You learn to adjust to life with tinnitus. You always keep the TV on to help you tune out the persistent ringing. You refrain from going out for happy hour with coworkers because the loud music at the bar makes your tinnitus worse for days. You’re always going in to try new techniques and therapies. After a while, you simply fold your tinnitus into your everyday life.
The main reason is that tinnitus has no cure. But they could be getting close. A study published in PLOS Biology appears to give hope that we may be getting closer to a lasting and reliable cure for tinnitus. For now, hearing aids can really help.
Tinnitus Has a Cloudy Set of Causes
Tinnitus normally manifests as a buzzing or ringing in the ear (though, tinnitus could manifest as other sounds as well) that do not have an external cause. Tinnitus is really common and millions of people deal with it on some level.
It’s also a symptom, broadly speaking, and not a cause unto itself. In other words, something causes tinnitus – there’s a root problem that produces tinnitus symptoms. It can be difficult to pin down the cause of tinnitus and that’s one of the reasons why a cure is so elusive. There are a number of reasons why tinnitus can develop.

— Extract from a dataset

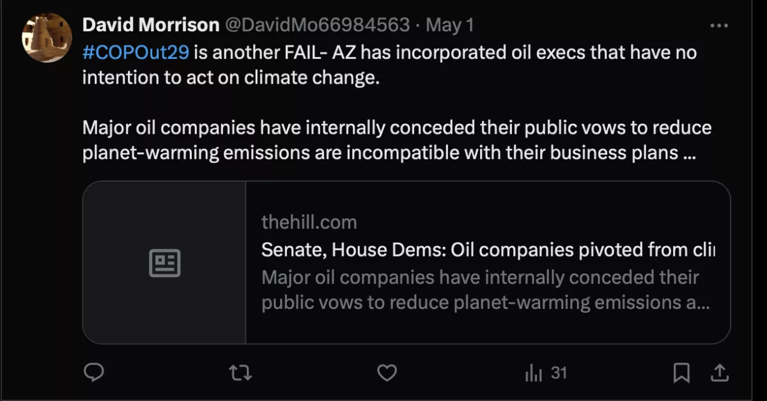Click paragraph about major oil companies' vows

396,141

True, most individuals attribute tinnitus to hearing loss of some kind, but even that relationship is unclear. Some individuals who have tinnitus do have hearing loss but some don’t.

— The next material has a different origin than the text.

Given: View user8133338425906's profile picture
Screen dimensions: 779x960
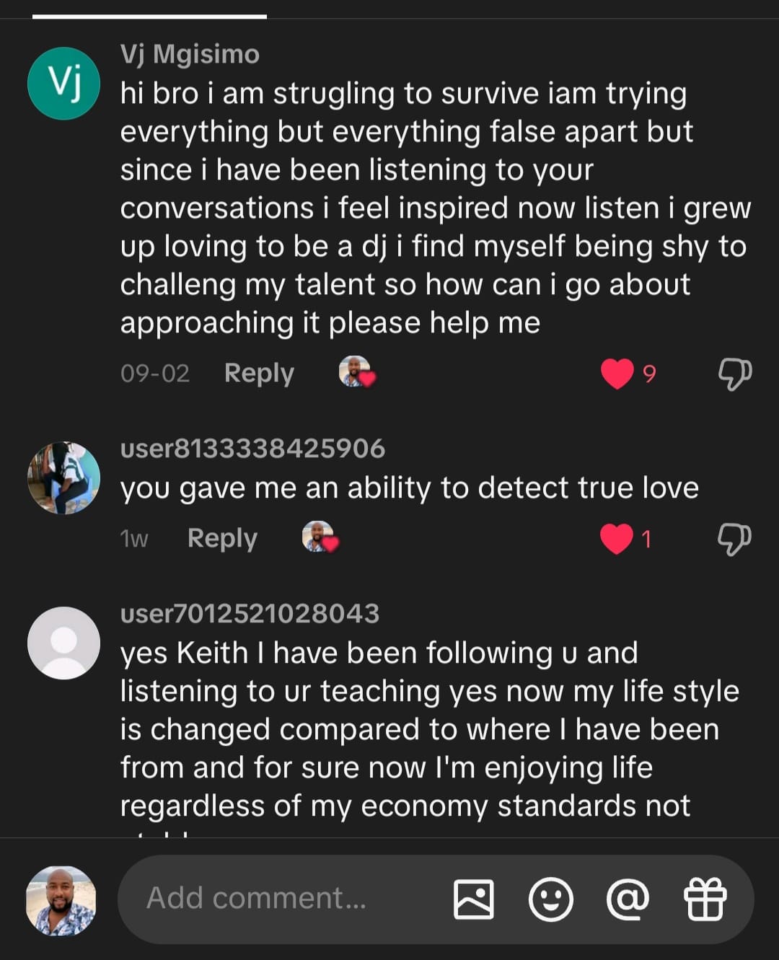Looking at the screenshot, I should pos(63,478).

Inflammation: a New Culprit
Research published in PLOS Biology outlined a study directed by Dr. Shaowen Bao, an associate professor of physiology at the Arizona College of Medicine in Tuscon. Dr. Bao carried out experiments on mice who had tinnitus caused by noise-induced hearing loss. And the results of these experiments pointed to a culprit of tinnitus: inflammation.
According to the scans and tests carried out on these mice, inflammation was seen around the areas of the brain responsible for listening. As inflammation is the body’s reaction to damage, this finding does suggest that noise-induced hearing loss might be causing some damage we don’t completely understand as yet.
But new forms of treatment are also made possible by this knowledge of inflammation. Because we know (broadly speaking) how to deal with inflammation. When the mice were given drugs that impeded the observed inflammation response, the symptoms of tinnitus went away. Or, at least, those symptoms were no longer observable.
So is There a Magic Pill That Cures Tinnitus?
If you take a long enough look, you can probably look at this research and see how, eventually, there may easily be a pill for tinnitus. Imagine that, instead of investing in these various coping mechanisms, you can just take a pill in the morning and keep your tinnitus at bay.
We might get there if we can tackle a few hurdles:
- First, these experiments were conducted on mice. And there’s a long way to go before this particular strategy is considered safe and approved for people.
- Any new approach needs to be proven safe; these inflammation blocking medications will need to be tested over time to rule out side effects and any potential concerns.
- Not everyone’s tinnitus will have the same cause; it’s hard to know (at this point) whether all or even most tinnitus is linked to inflammation of some kind.
So it might be a while before there’s a pill for tinnitus. But it’s not at all impossible. That’s considerable hope for your tinnitus down the road. And various other tinnitus treatments are also being studied. The cure for tinnitus gets closer and closer with every discovery and every bit of new knowledge.
Is There Anything You Can Do?
For now, people who suffered from tinnitus should feel hopeful that in the future there will be a cure for tinnitus. Although we don’t have a cure for tinnitus, there are some contemporary treatments that can provide real results.
Some strategies include noise-cancellation devices or cognitive therapies created to help you ignore the sounds connected to your tinnitus. Hearing aids often provide relief for many people. A cure could be a number of years off, but that doesn’t mean you need to cope with tinnitus alone or unaided. Obtaining a treatment that works can help you spend more time doing things you love, and less time thinking about that buzzing or ringing in your ears.